The members of ISO/International Electrotechnical Commission (IEC) Joint Technical Committee 1 have already rejected OOXML once, in a vote last September. National bodies made around 3,500 comments on the draft standard in that ballot. ISO passed the comments to ECMA International, an industry consortium that submitted the OOXML draft to ISO for standardisation. ECMA has whittled them down to 1,100 recommendations for processing at the Ballot Resolution Meeting (BRM) in Geneva this week.
Delegates at the meeting must decide to accept each of ECMA's recommendations, reject them or make some other change instead.
It began calmly, with the meeting's convenor, the editor of the draft standard and other officials presenting themselves, according to people familiar with the proceedings, which is closed to outside observers. Then it was quickly down to business.
In alphabetical order, national delegations took turns to raise one of the 1,100 issues with the draft standard that they felt needed change.
Some matters raised were resolved, through a mix of consensus decision and voting, but others were remitted for later decision. Ad-hoc working parties formed, to talk through topics during breaks or overnight. Among those topics discussed was an idea for the creation of conformance criteria for the standard.
Other yet-to-be-resolved comments cover the spectrum from philosophical objections down to quibbles over punctuation.
Discussion was free and open on Monday, according to those involved, but became more polarised on day two. By Tuesday evening the committee was just half way through the second round of national delegates.
Wednesday's business included a proposal to approve a bundle of dozens of "purely editorial" modifications in one go.
National delegations come to the meeting with a view on what it will take to satisfy the objections they made in the September vote, but may have to formulate a position "on the fly" for others.

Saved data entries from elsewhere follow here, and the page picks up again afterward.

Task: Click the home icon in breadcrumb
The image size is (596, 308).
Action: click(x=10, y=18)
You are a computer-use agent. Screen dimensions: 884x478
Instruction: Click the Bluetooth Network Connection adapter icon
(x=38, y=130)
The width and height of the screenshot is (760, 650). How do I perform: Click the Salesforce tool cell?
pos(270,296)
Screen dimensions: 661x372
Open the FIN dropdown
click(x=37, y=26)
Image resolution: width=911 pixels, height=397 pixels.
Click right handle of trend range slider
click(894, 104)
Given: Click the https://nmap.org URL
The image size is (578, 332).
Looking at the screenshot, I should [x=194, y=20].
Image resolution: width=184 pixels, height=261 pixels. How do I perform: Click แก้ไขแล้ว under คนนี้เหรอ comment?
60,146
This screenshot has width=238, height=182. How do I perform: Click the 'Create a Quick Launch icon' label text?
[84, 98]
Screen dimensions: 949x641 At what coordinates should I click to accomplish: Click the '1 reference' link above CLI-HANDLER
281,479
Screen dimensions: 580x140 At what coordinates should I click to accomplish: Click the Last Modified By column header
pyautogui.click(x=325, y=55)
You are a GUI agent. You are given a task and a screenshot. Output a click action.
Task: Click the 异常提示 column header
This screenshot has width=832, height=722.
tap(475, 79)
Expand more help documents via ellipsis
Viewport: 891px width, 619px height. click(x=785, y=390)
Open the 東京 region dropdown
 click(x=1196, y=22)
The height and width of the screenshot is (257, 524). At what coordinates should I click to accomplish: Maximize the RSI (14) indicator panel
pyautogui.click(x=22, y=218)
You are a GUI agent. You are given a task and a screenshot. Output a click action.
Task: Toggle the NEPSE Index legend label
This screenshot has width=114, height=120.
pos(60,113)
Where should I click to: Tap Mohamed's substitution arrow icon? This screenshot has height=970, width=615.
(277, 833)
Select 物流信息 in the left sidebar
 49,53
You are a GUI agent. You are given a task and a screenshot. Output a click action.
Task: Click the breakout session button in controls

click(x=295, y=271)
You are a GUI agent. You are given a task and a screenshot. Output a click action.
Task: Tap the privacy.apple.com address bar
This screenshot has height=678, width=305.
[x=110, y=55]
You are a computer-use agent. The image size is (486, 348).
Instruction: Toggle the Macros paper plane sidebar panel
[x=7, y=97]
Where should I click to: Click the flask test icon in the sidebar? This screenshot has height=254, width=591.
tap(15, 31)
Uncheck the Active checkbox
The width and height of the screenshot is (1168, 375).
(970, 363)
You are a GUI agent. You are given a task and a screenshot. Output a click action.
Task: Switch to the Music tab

Delegates may come from national standards bodies, or from companies with a technical interest in the matter. A number of them are employees of Microsoft, but also of IBM, seen as a staunch opponent of OOXML. IBM favors the rival OpenDocument Format, which has already won ISO approval as standard ISO/IEC 26300 and is used by StarOffice, Lotus Symphony and OpenOffice.org.
In the committee room, delegates are making use of technology, with some quietly exchanging views by instant messaging during debate, say insiders. The meeting room at Geneva's International Conference Center has an open Wi-Fi network and mobile phones are allowed in the room, although delegates have been asked not to take photographs.
There's not much to photograph, in any case, said one delegate. "There's no shouting, no throwing chairs. It's all very polite." The committee must find some way to deal with all 1,100 comments by Friday night - although that may not mean discussing them individually. Three proposals are apparently on the table for disposing of comments unresolved at the end of the meeting: to accept ECMA's recommendations without modification, to reject ECMA's recommendations and leave the draft unchanged on the unresolved matters, or to conduct a paper ballot on each.
While the third of those options sounds the most democratic, it robs national delegations of the opportunity to propose their own modifications, say those involved. Yet allowing delegations to submit other options to a paper ballot after the meeting is itself fraught with complications, as there is no guarantee of a majority vote - and then no meeting in which to reach consensus.
After the meeting closes, the editor of the draft standard will compile all the approved modifications into a new draft. Delegates will report back to their national standards bodies, and each will have 30 days to decide whether they approve the revised text and seal OOXML's fate as an international standard.